插入,采用before触发器,数据路由到继承分区

更新,采用before触发器,删除老表记录,同时将更新后的数据插入新表

3、后台迁移数据,cte only skip locked , delete only, insert into new table

4、迁移结束(p表没有数据后),短暂上锁,剥离INHERTI关系,切换到原生分区,切换表名。

以下以常用的时间分区进行试验:

1.创建测试表

create table old (id int primary key, info text, create_time timestamp);  

2.插入100万测试数据

insert into old select generate_series(1,1000000),md5(random()::text),(now()+ ((random()*100)::int ||' day')::interval);

3.创建子分区(模拟项目现场按时间的range分区)

do language plpgsql $$    
declare    
  rec record;    
begin    
  for rec in (select t as beginmonth,t+interval '1 month' as endmonth from generate_series('2020-12-01'::timestamp,'2021-05-01'::timestamp,interval '1 month') g(t)) 
  loop    
    execute format('create table old_%s (like old including all) inherits (old)', to_char(rec.beginmonth,'yyyyMM'));    
    execute format('alter table old_%s add constraint ck check(create_time>=%s::timestamp and create_time<%s::timestamp)', to_char(rec.beginmonth,'yyyyMM'), ''''||rec.beginmonth||'''', ''''||rec.endmonth||'''');    
  end loop;    
end;    
$$;

4.old表继承关系

postgres=# \d+ old
                                                 Table "public.old"
   Column    |            Type             | Collation | Nullable | Default | Storage  | Stats target | Description 
-------------+-----------------------------+-----------+----------+---------+----------+--------------+-------------
 id          | integer                     |           | not null |         | plain    |              | 
 info        | text                        |           |          |         | extended |              | 
 create_time | timestamp without time zone |           |          |         | plain    |              | 
Indexes:
    "old_pkey" PRIMARY KEY, btree (id)
Child tables: 
              old_202012,
              old_202101,
              old_202102,
              old_202103,
              old_202104,
              old_202105
Access method: heap

postgres=# \d+ old_202109
                                             Table "public.old_202109"
   Column    |            Type             | Collation | Nullable | Default | Storage  | Stats target | Description 
-------------+-----------------------------+-----------+----------+---------+----------+--------------+-------------
 id          | integer                     |           | not null |         | plain    |              | 
 info        | text                        |           |          |         | extended |              | 
 create_time | timestamp without time zone |           |          |         | plain    |              | 
Indexes:
    "old_202109_pkey" PRIMARY KEY, btree (id)
Check constraints:
    "ck" CHECK (create_time >= '2021-09-01 00:00:00'::timestamp without time zone AND create_time < '2021-10-01 00:00:00'::timestamp without time zone)
Inherits: old
Access method: heap

5.插入,采用before触发器,路由到新表(需要根据实际情况修改,测试数据分区只到'2021-05')

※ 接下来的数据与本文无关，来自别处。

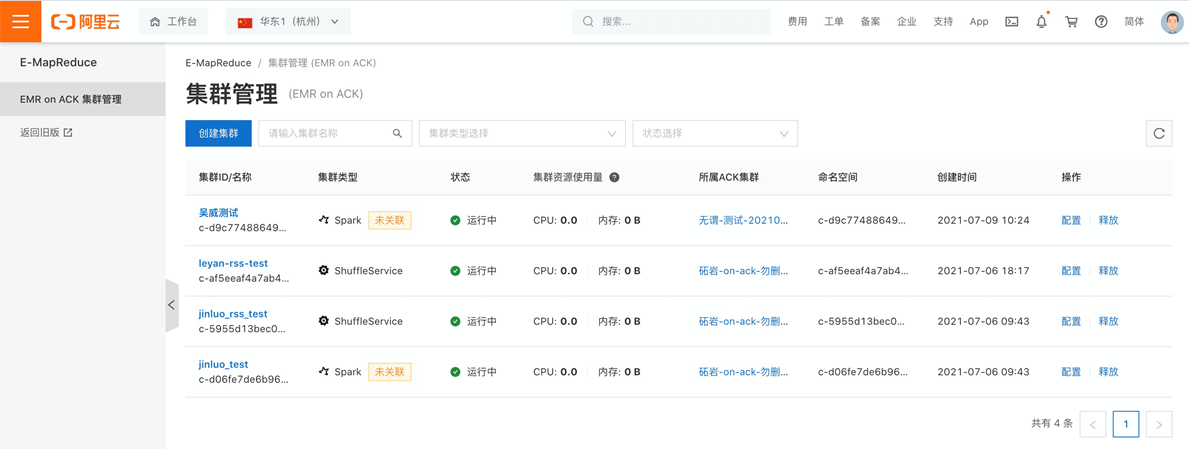Refresh the cluster list
The width and height of the screenshot is (1189, 449).
pyautogui.click(x=1159, y=133)
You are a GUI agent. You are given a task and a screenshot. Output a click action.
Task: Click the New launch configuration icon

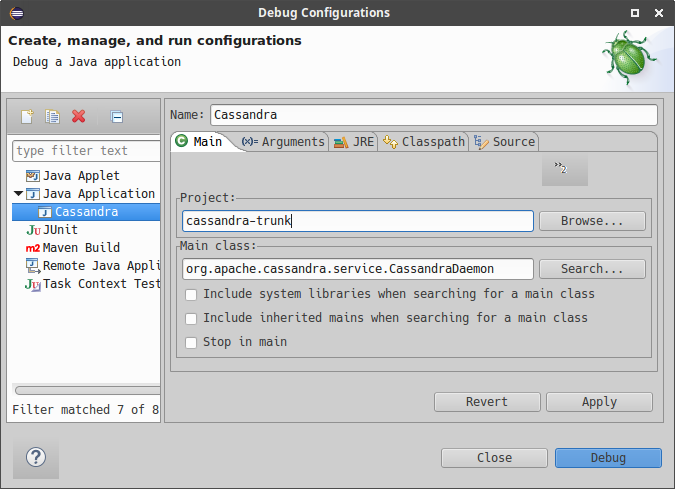click(x=27, y=117)
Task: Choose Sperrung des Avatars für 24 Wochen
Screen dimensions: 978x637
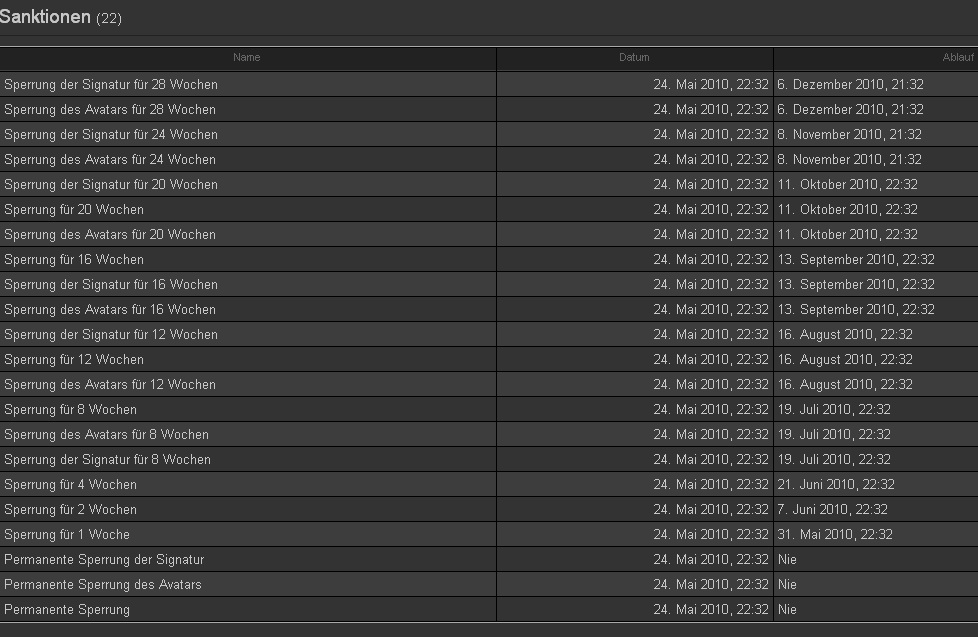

create or replace function ins_tbl() returns trigger as $$    
declare    
begin    
  case when (new.create_time>='2020-12-01'::timestamp and new.create_time<'2021-01-01'::timestamp) then
        insert into old_202012 values (NEW.*);
    when (new.create_time>='2021-01-01'::timestamp and new.create_time<'2021-02-01'::timestamp) then    
      insert into old_202101 values (NEW.*);    
    when (new.create_time>='2021-02-01'::timestamp and new.create_time<'2021-03-01'::timestamp) then    
      insert into old_202102 values (NEW.*);    
    when (new.create_time>='2021-03-01'::timestamp and new.create_time<'2021-04-01'::timestamp) then    
      insert into old_202103 values (NEW.*);    
    when (new.create_time>='2021-04-01'::timestamp and new.create_time<'2021-05-01'::timestamp) then    
      insert into old_202104 values (NEW.*);    
    when (new.create_time>='2021-05-01'::timestamp and new.create_time<'2021-06-01'::timestamp) then    
      insert into old_202105 values (NEW.*); 
    else    
      return NEW;  -- 如果是NULL则写本地父表,主键不会为NULL     
  end case;    
  return null;    
end;    
$$ language plpgsql strict;    
  
create trigger tg1 before insert on old for each row execute procedure ins_tbl();

6.更新,采用before触发器,路由到新表(分区字段理论上不更新,如果更新会导致报错)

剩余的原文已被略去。